A consortium of mental health service providers and researchers has organized a novel treatment option for people who get a lot of services through Medicaid. It’s called “self-directed care.”
“When people first enroll in the program, the first thing we do is come up with a recovery plan based on their hopes and dreams,” said Erme Maula, program manager with Mental Health Association of Southeastern Pennsylvania, one of the groups involved. “Some people had never been asked, so that really was life-changing.”
Called the Consumer Recovery Investment Fund/Self-directed Care, the program is administered through Magellan Behavioral Health of Pennsylvania, with input from the Mental Health Association of Southeastern Pennsylvania and Temple University.
It gives patients the option to redirect that money towards a “freedom fund,” saving for something that improves quality of life. In addition, participants make decisions about care with a certified peer specialist as a recovery coach, which Maula says is unique to this program. This kind of care can reduce costs by giving health care consumers the option to eliminate services that aren’t working, she said.
What those decisions look like – well, it’s up to the individual.
For participant John Hamm, that freedom meant looking for a literacy coach. Hamm spent 27 years in a residential home for those with behavioral health problems in Media, Pennsylvania, and even longer going to treatment at least three days a week. But it wasn’t until he started working with the self-directed care pilot program at Magellan that he got help for his dyslexia.
“All the places I’ve been at, it just made me feel like they just passed me by, just pushed me through — for me to be almost 50-something odd years and read at a third-grade reading level,” said Hamm.
For Lori Regan, it meant deciding to stop paying a social worker to take her to the grocery store. She decided she could go on her own. She’s taking some of the money she’s saving to be able to visit her family more and rebuild a relationship with her 21-year-old son.

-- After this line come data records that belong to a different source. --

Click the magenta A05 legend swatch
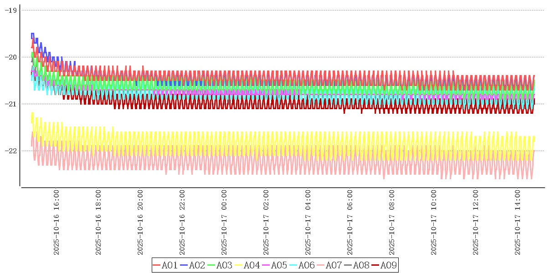Screen dimensions: 550x273 point(266,265)
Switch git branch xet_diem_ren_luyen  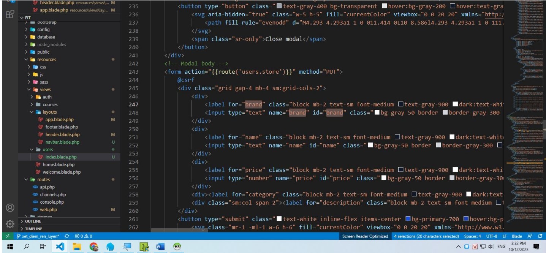pyautogui.click(x=38, y=236)

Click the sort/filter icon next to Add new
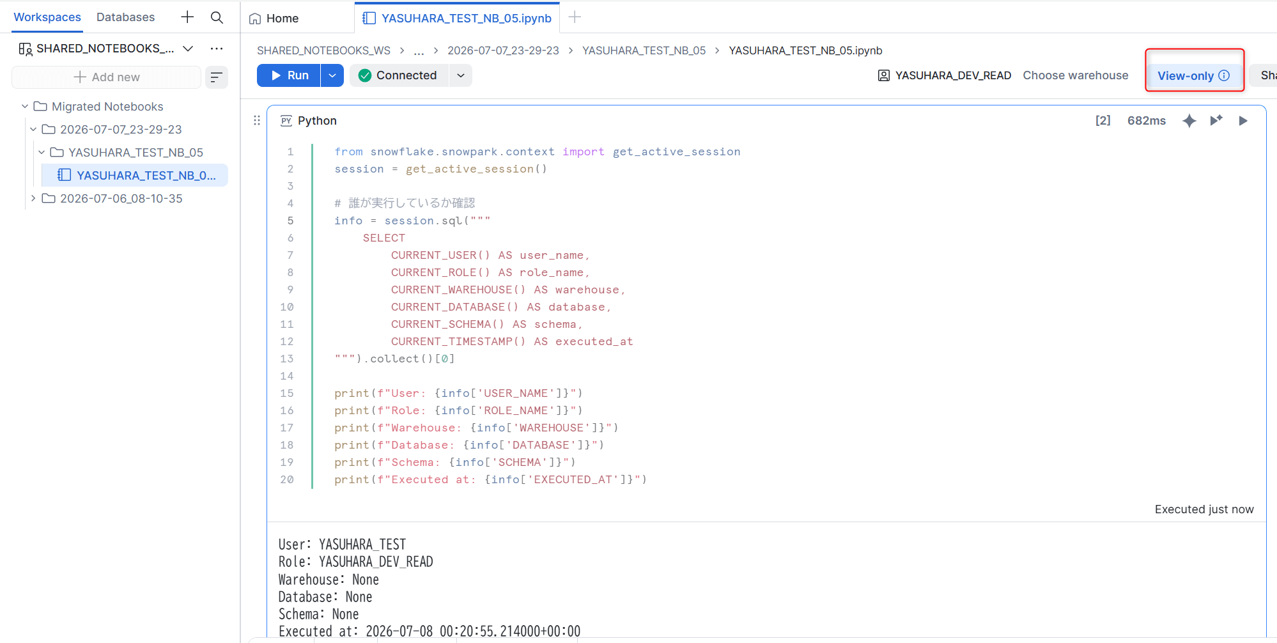tap(217, 77)
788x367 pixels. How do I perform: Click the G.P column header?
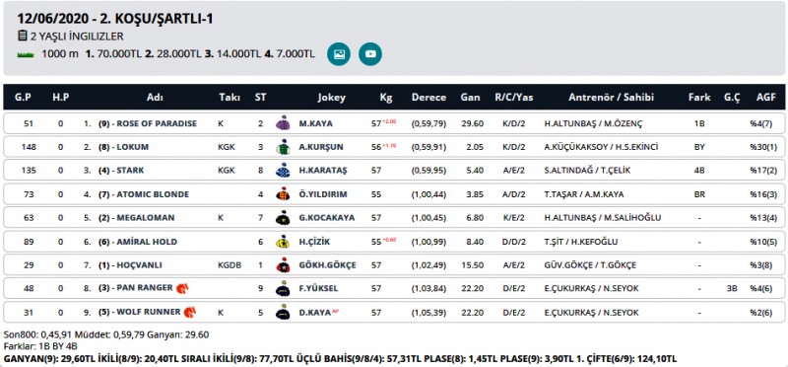coord(23,98)
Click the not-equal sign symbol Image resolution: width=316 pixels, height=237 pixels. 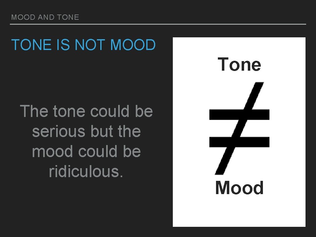pos(239,128)
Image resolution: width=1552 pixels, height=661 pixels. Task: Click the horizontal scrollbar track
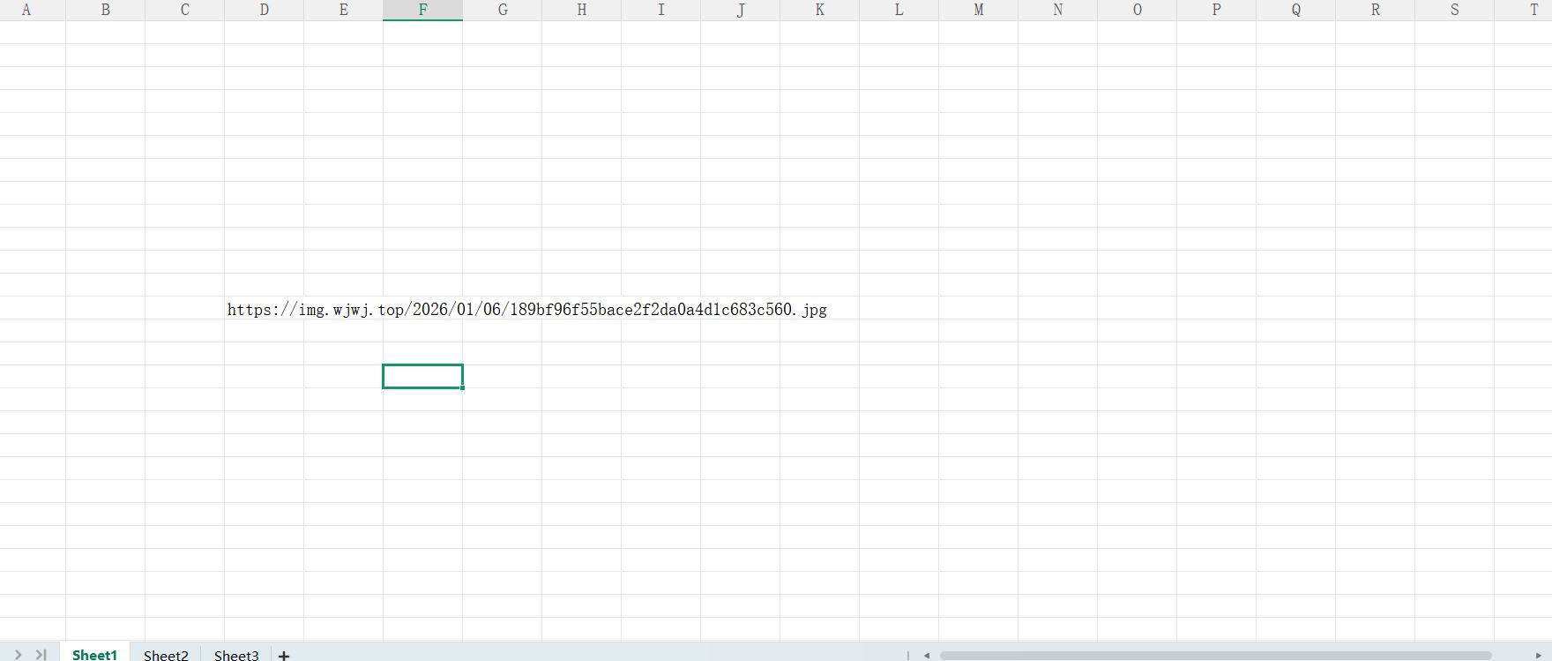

Not every person in the program took to it like Regan and Hamm.
“Some people who felt really overwhelmed with an additional service didn’t opt to continue budgeting,” said Maula.
Analysis of a study from the first two years of the program (2010-2012) showed that health care costs did not go down for most people in the program – on average they went up from $6,800 to $7,500 per year. Participants who had gotten used managing their symptoms tended to opt for more, off-plan services through the program – such as gym memberships – rather than cut back.
Maula said that information led to tweaks in the program, encouraging people to make a choice between services and aiming at cost neutrality.
Quality of life, not control
Irene Hurford, a psychiatrist at the University of Pennsylvania, said self-directed care is part of a trend to focus on recovery, “toward something that’s much more fluid and based on quality of life” not just controlling symptoms.
“For instance, being able to say I’m on a medicine that puts on weigh for me and I don’t need somebody to come with me to the grocery store. I need to join Weight Watchers,” said Hurford. “That’s an excellent use of self-direction.”
She said this type of dialogue already exists when psychiatrists get feedback on drug doses or preferences from their patients.
Pennsylvania and five other states are currently experimenting with Medicaid-eligible self-directed care programs.